11.   Im Rahmen des Durchführungsrechtsakts soll endgültig geklärt werden, ob eine nachträgliche Sortierung von Plastikflaschen aus dem Restmüll zu einer Anerkennung bei der Sammelquote führen kann. In den aktuellen Entwürfen der EU Kommission scheint das nicht der Fall zu sein.

a.       Welche Position hat Österreich im Komitologieverfahren zu diesem Durchführungsrechtsakt im Hinblick auf die Anrechenbarkeit eigenommen?

b.       Ist dieses Komitologieverfahren schon abgeschlossen, wann wird es abgeschlossen sein?

c.       Wenn eine ohnehin kostenintensive Sortierung aus dem Restmüll nicht anerkannt wird, gibt es aus Sicht des BMK dann noch wirtschaftlich darstellbare Alternativen zum Pfandsystem, um die EU-Vorgaben zu erreichen?

12.   Sie haben mehrfach eine Herstellerabgabe für Plastikverpackungen angekündigt. Im Budget 2021, in dem erstmals die „EU-Plastikabgabe“ fällig wurde, fehlt eine solche Herstellerabgabe.

a.       Wie sieht dieses Modell aus?

b.       Wann wurde mit der Planung des Modells begonnen?

c.       Wurde bei der Entwicklung auf externe Expertise zurückgegriffen bzw. von wem?

d.       Woran ist die Umsetzung dieser Abgabe gescheitert?

13.   Wie viele vermeidbare Tonnen an Plastikverpackungen werden aus Sicht des BMK im Jahr 2021 auf Grund der fehlenden Lenkungswirkung anfallen?

14.   Wird die Herstellerabgabe für Plastikverpackungen bis zum Beschluss des Budgets 2022 umgesetzt sein?

15.   Die Einwegplastik-Richtlinie sieht bis Juli 2021 Verbote von bestimmten Produkten (Wattestäbchen, Trinkhalme, etc.) vor. Solche Marktbeschränkungen gehen üblicherweise mit planbaren Fristen für die HerstellerInnen und HändlerInnen einher. Können Sie sicherstellen, dass die Vorgaben der EU-Richtlinie unter diesen Gesichtspunkten zeitgerecht in nationales Recht umgesetzt werden?

16.   Welche Kosten für externe Beratungen sind in den Jahren 2020 und 2021 im Zusammenhang mit Einwegpfand, Mehrwegquote und Herstellerabgabe entstanden?

17.   Welche externen DienstleisterInnen waren in diesem Zusammenhang für das BMK tätig?

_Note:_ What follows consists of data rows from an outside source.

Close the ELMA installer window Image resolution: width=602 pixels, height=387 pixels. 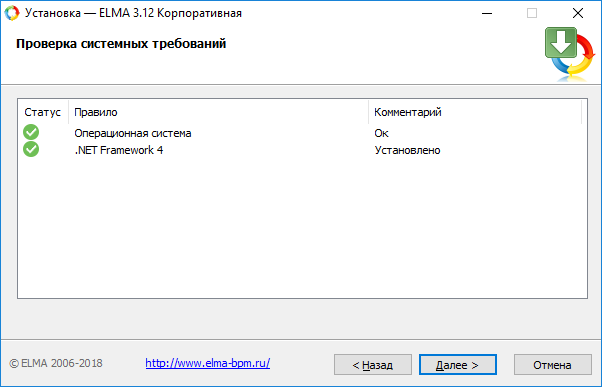pyautogui.click(x=578, y=13)
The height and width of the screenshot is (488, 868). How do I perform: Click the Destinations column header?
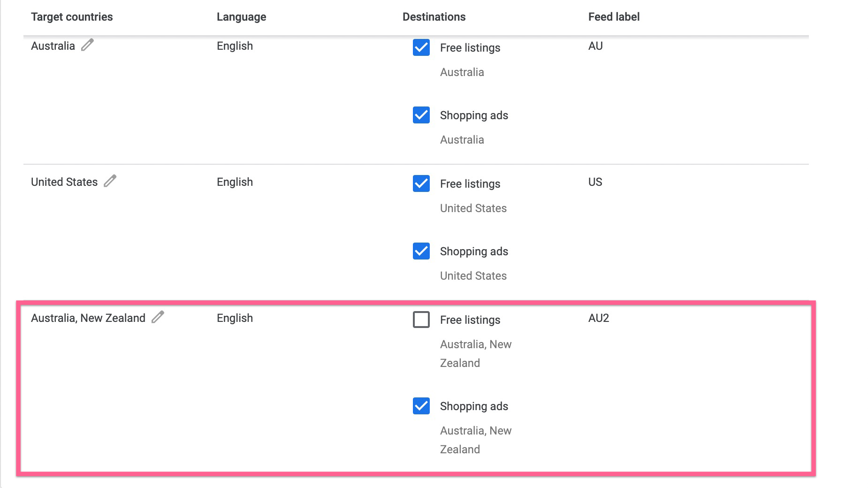point(434,17)
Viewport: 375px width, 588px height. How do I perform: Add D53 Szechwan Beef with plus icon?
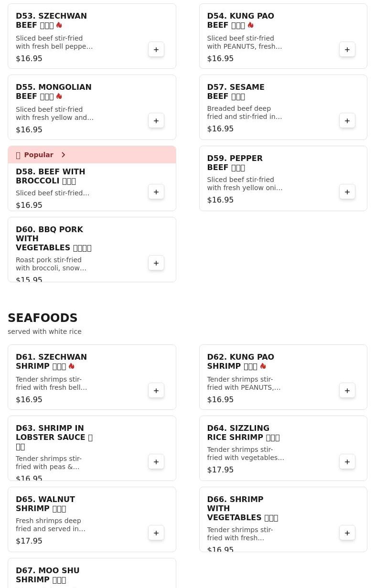tap(156, 50)
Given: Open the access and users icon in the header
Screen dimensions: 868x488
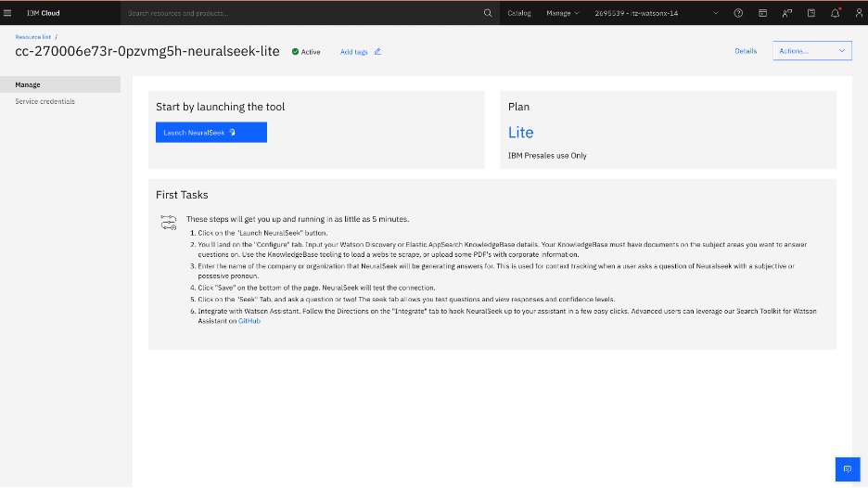Looking at the screenshot, I should coord(787,13).
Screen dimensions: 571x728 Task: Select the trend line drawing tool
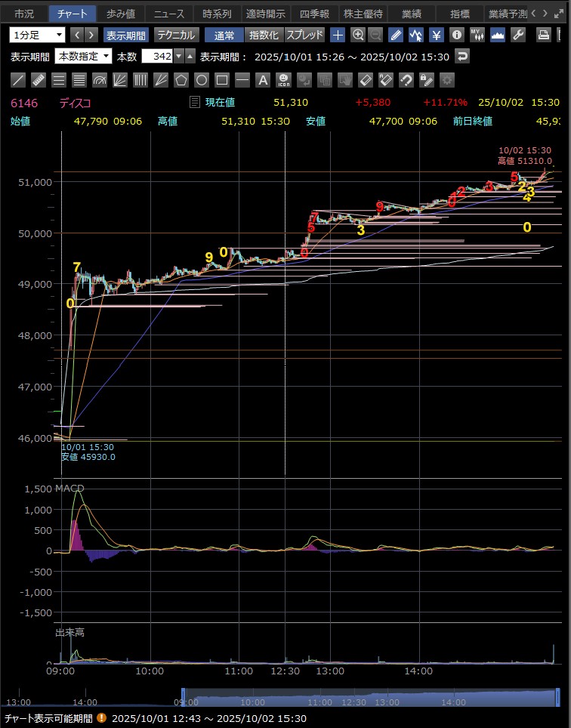pyautogui.click(x=18, y=80)
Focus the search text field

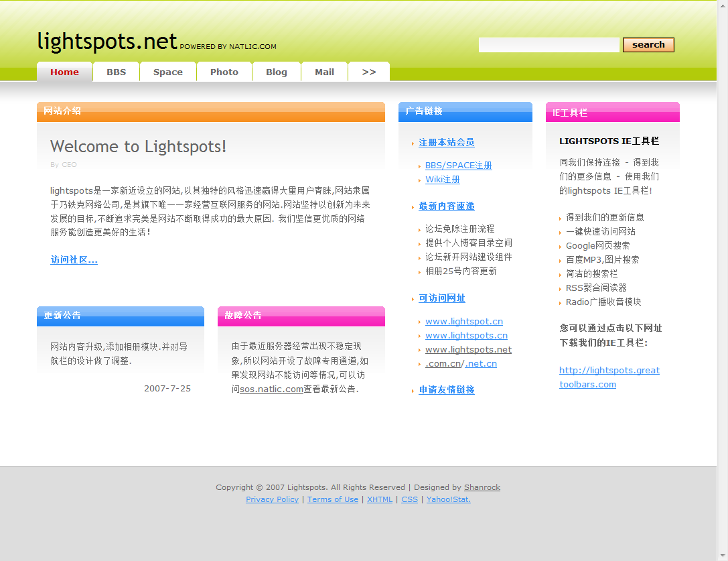coord(549,45)
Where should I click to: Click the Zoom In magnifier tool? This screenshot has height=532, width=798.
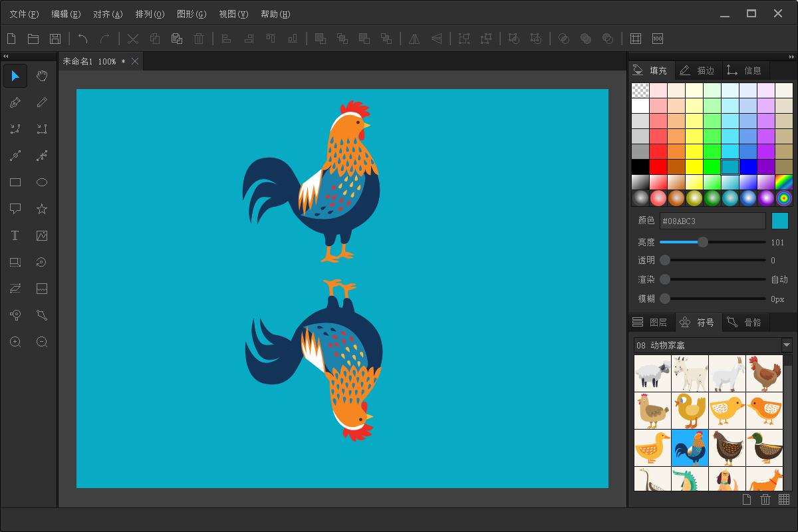point(15,342)

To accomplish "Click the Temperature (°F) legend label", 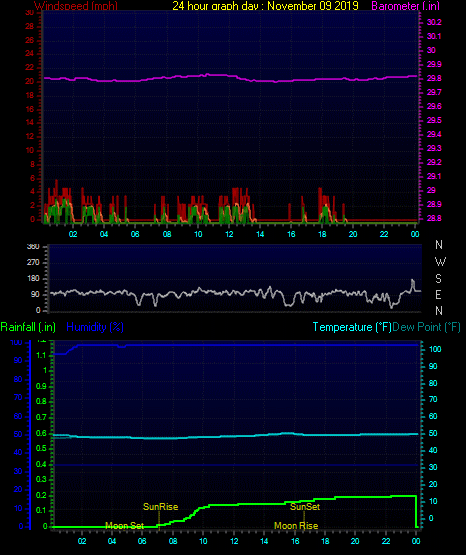I will (352, 327).
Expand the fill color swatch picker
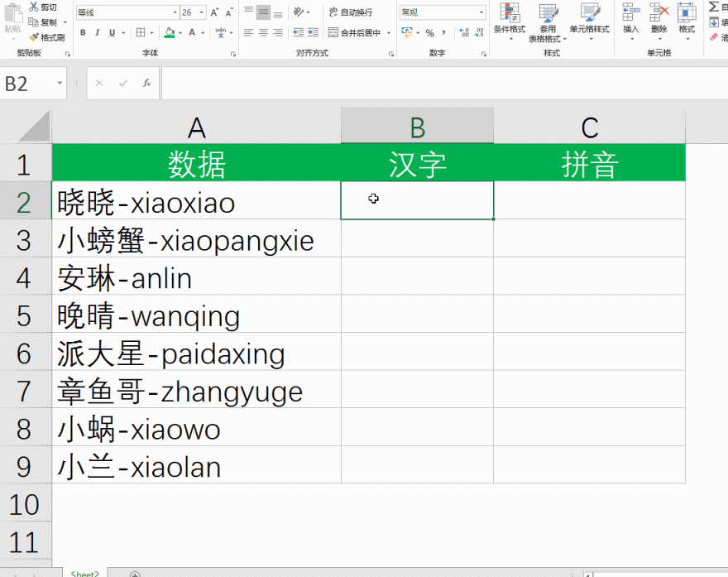The width and height of the screenshot is (728, 577). [179, 32]
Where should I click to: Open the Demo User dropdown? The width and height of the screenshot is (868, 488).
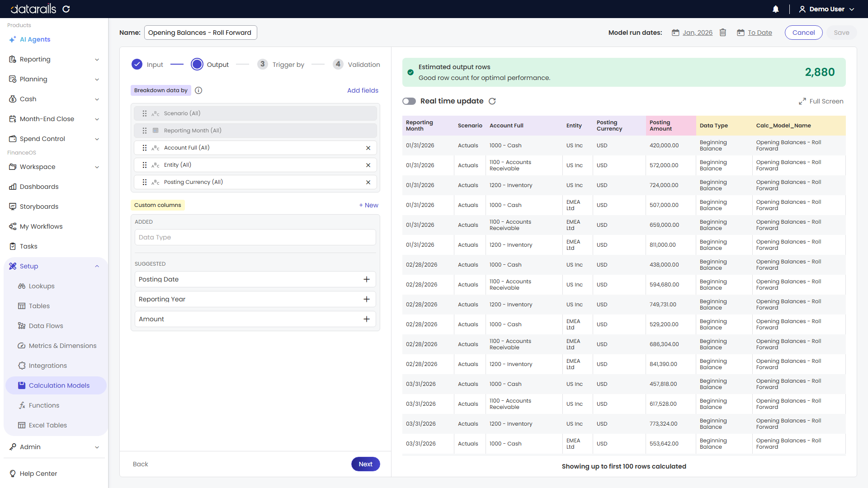coord(827,9)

18.   Gibt es bereits ein Vertragsverletzungsverfahren, da die Frist für die Implementierung des Kreislaufwirtschaftspakets verstrichen ist?

19.   Mit wie hohen Strafen muss für Österreich gerechnet werden, sollte es zu einer Verurteilung durch den EuGH kommen?

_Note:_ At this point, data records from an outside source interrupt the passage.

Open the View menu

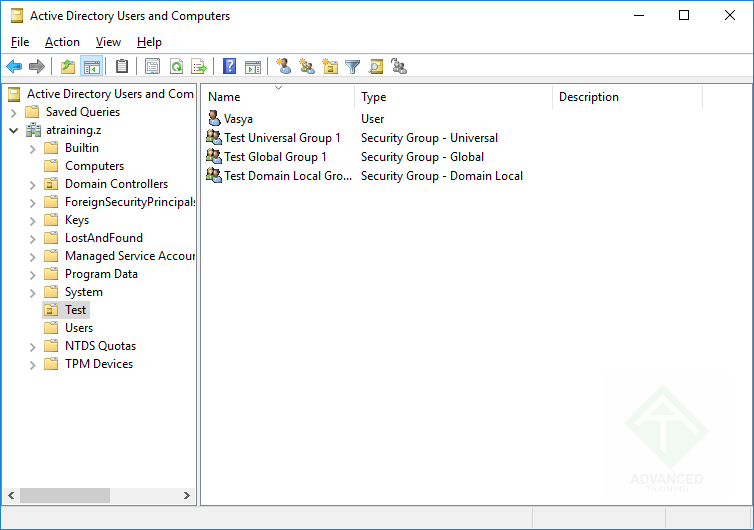(108, 42)
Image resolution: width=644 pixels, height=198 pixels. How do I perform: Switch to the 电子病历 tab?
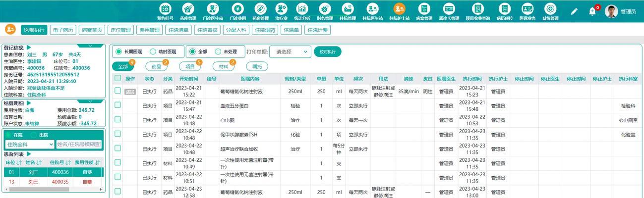tap(63, 30)
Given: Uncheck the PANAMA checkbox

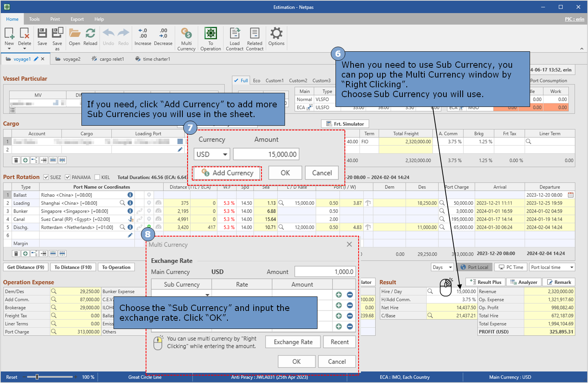Looking at the screenshot, I should click(68, 177).
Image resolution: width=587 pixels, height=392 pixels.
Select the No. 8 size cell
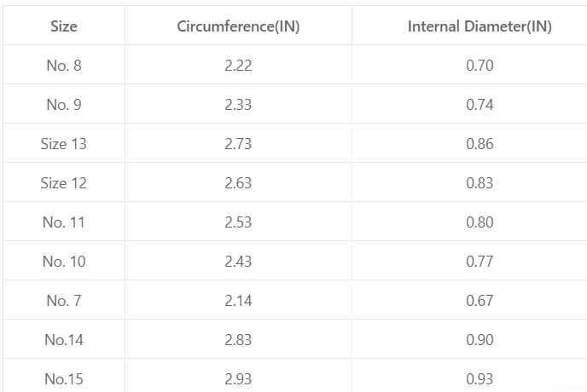click(x=64, y=66)
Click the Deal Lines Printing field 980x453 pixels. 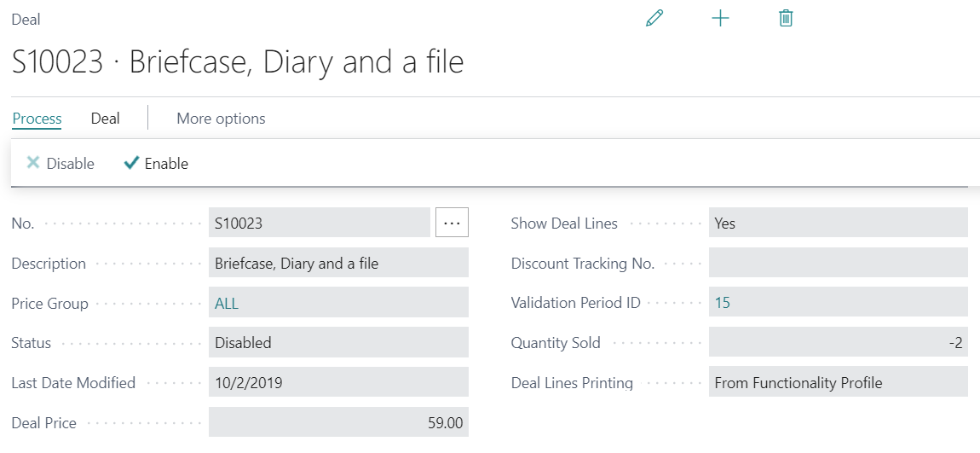(838, 383)
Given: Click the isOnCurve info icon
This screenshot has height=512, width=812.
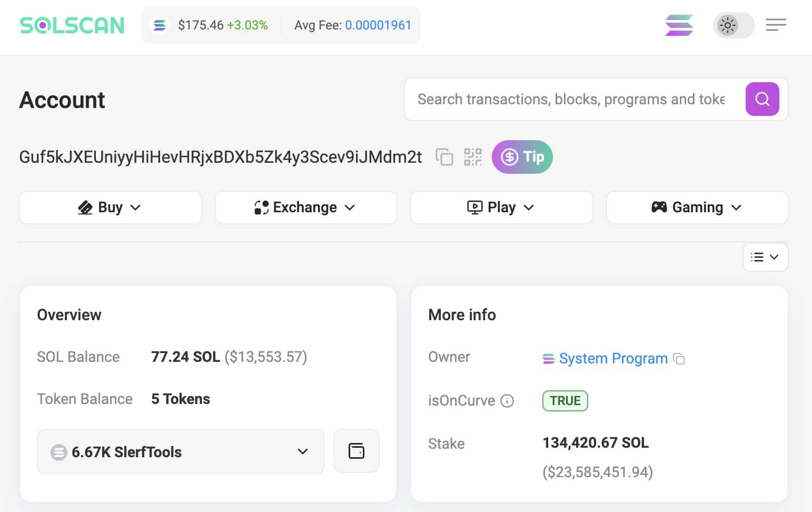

20.   Österreich muss bis 2022 eine Ausgangslage für den Verbrauch von Kunststoff-Getränkebechern und Speisebehälter evaluieren. Gibt es dazu bereits einen Fahrplan, wie die Mengen erhoben und die Ziele definiert werden?



[1] Aus Verantwortung für Österreich. Regierungsprogramm 2020 – 2024, S. 142.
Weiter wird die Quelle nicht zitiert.